- [Exercise description]
All the entries need to be duplicated exactly, with the pictures omitted.

- [Records drawn from a dataset]
·····

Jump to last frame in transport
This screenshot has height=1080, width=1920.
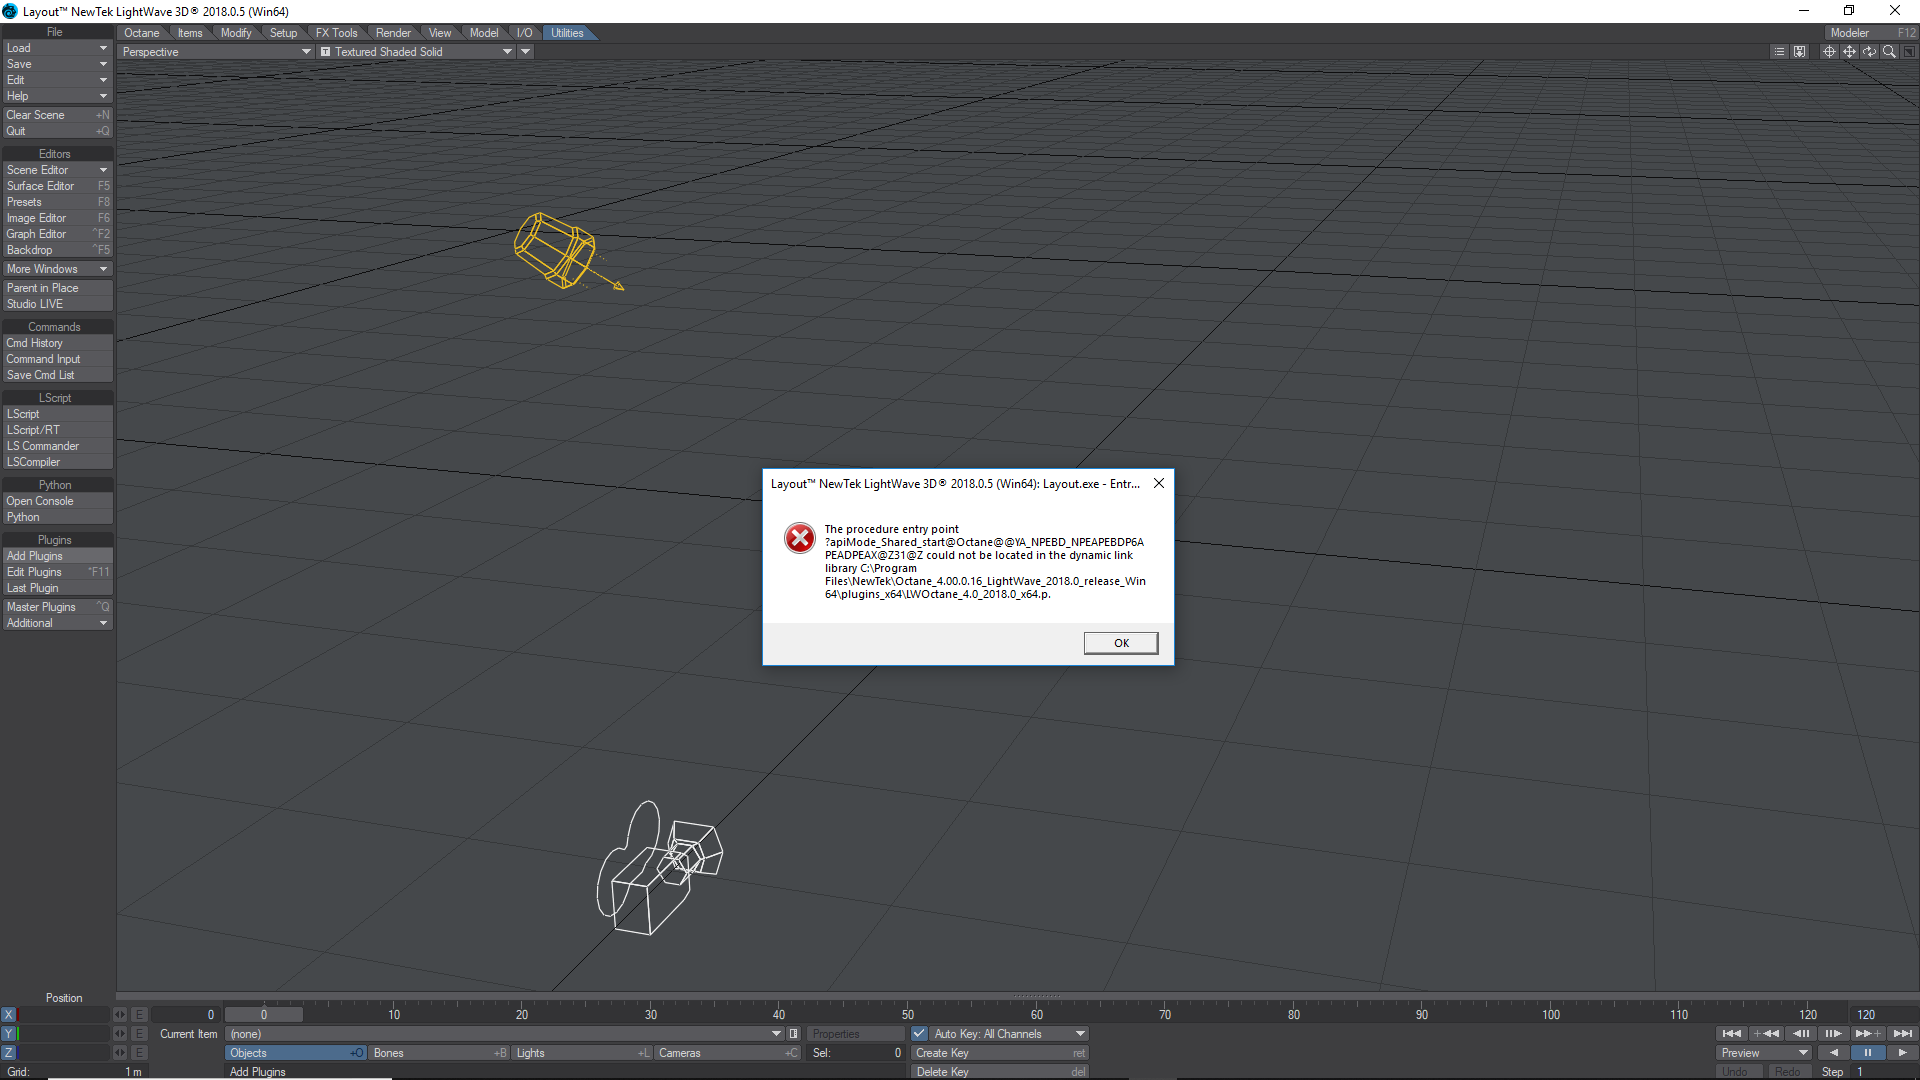(1902, 1034)
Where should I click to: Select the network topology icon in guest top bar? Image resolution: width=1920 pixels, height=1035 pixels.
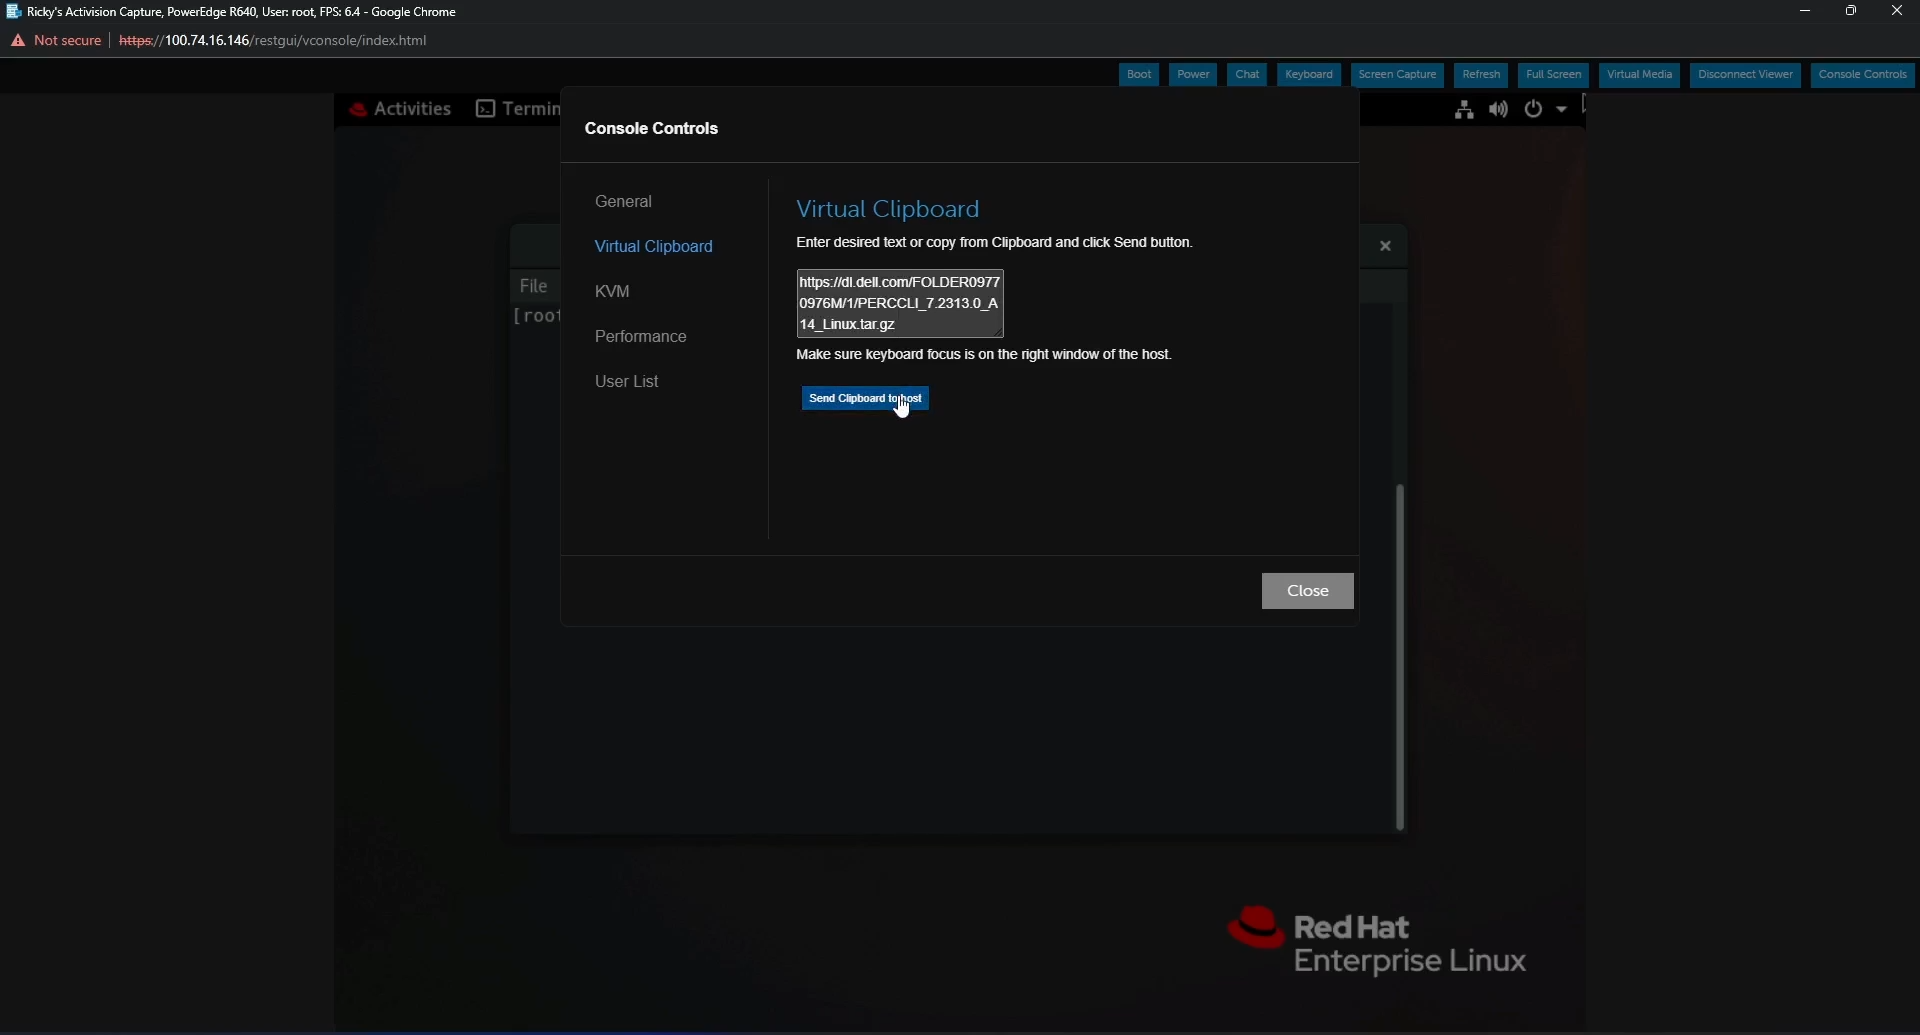click(x=1464, y=109)
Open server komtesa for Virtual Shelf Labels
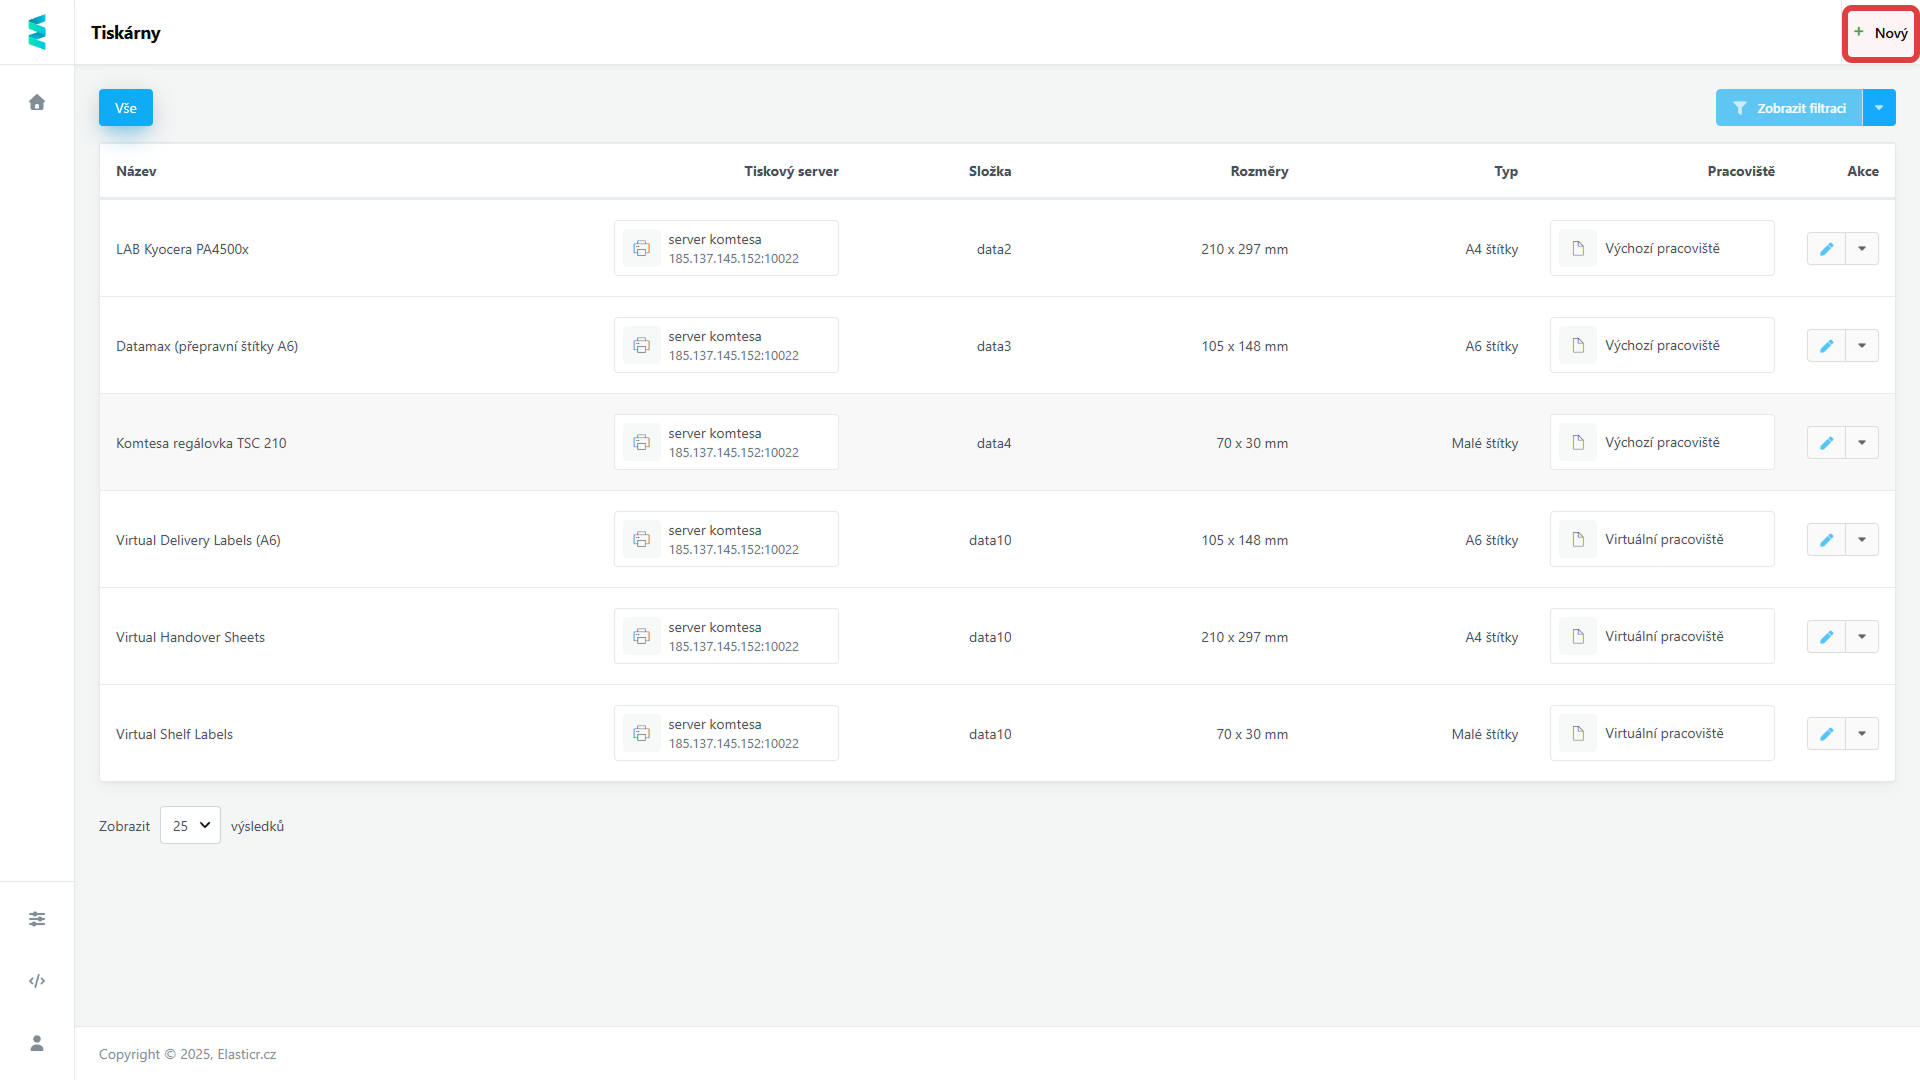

·····

- [Solution below]
Jump to last frame in transport
This screenshot has height=1080, width=1920.
(1902, 1034)
Where should I click to: Select the network topology icon in guest top bar? Image resolution: width=1920 pixels, height=1035 pixels.
click(x=1464, y=109)
Open server komtesa for Virtual Shelf Labels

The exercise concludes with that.